Is social media a blessing or a curse?  Is the ability to connect and share online something you crave or something you dread? Or both?

The good news is that the topic of #Saveourchildren has gone "viral," which demonstrates the value of children in our community (using the term broadly) but honestly, I'm clueless about hashtags or what to do with them.  I talk to lots of parents (aunts, uncles, grandparents) who are struggling to understand what is safe for kids and what is not.  The looming threat of child sex trafficking is definitely on their minds.  I see the social media warnings of abductions in the big box stores or parking lots and can only imagine the anxiety of parents with previous youngsters at their side doing their routine household shopping.
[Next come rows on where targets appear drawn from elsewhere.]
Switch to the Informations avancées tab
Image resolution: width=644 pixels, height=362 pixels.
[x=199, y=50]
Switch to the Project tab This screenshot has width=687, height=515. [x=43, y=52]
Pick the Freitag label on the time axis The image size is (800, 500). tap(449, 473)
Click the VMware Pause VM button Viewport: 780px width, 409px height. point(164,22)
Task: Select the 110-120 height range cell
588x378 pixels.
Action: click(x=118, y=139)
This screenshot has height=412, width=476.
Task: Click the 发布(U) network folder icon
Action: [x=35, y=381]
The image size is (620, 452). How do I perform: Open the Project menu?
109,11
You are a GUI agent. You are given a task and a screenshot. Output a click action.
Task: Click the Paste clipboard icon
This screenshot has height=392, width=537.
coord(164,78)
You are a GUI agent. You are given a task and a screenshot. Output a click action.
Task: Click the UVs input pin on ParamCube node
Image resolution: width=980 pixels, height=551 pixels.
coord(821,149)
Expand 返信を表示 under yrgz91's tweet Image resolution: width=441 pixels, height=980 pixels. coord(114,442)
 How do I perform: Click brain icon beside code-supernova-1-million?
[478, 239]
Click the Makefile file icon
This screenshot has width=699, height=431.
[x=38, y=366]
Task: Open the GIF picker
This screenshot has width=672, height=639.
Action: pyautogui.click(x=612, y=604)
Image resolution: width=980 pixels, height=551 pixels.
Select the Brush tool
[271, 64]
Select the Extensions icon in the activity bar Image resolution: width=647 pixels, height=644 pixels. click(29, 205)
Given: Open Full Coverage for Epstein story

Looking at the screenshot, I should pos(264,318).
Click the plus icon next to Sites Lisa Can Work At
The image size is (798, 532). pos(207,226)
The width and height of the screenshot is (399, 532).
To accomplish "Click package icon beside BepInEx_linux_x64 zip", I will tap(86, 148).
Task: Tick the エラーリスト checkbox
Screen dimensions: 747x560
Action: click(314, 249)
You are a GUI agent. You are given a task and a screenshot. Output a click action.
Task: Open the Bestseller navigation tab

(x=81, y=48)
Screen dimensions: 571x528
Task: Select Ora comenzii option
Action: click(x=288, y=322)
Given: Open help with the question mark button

While being aware of your surroundings is always good advice...the real threat to children is much more scary that the concern that someone is watching.  Don't let the social media description of predators lurking in the store distract you from a more realistic situation that the predator is someone you know.  With that in mind, I was excited to see this article today on warning signs of predators..  Read it in detail at https://www.yahoo.com/news/warning-signs-of-predators-for-parents-127261332922.html and its included on our kNow More tab.  Here's the "clliff notes" on things to be aware of to keep kids safe:

The startling, sad news is that parking lot abductions are NOT your biggest threat.  “The offender is most often familiar to the child and uses coercion and manipulation, not physical force, to engage the child,” reports the American Academy of Pediatrics. So how can mothers and fathers identify the close people most likely to have ulterior motives, or who might want to take advantage of your child? Here are a few simple ways to see the red flags that are often right in front of you: 
  • Take cues from your kids.
    Parents can protect their children by being better listeners.  If a child states he or she doesn’t want to spend time with a particular person, the parents may assume their child thinks the person is boring. But the real message the child might be trying to send is that the person makes him or her feel uncomfortable.
  • Consider whether someone seems to be ‘testing’ your child’s ability to protect himself.
    Does a family friend always insist on “hugging, touching, kissing, tickling, wrestling with or holding a child, even when the child does not want this physical contact or attention?” Such seemingly innocuous behaviors indicate that the adult is ignoring a child’s social, emotional and physical boundaries — and that’s a big red flag. 
  • Take note if a person is sexually suggestive around your kid.
    If someone always tends to point out sexual images, or tells dirty or suggestive jokes in the presence of kids, take heed, It may be nothing, or it may be a warning signal that the person is grooming your child.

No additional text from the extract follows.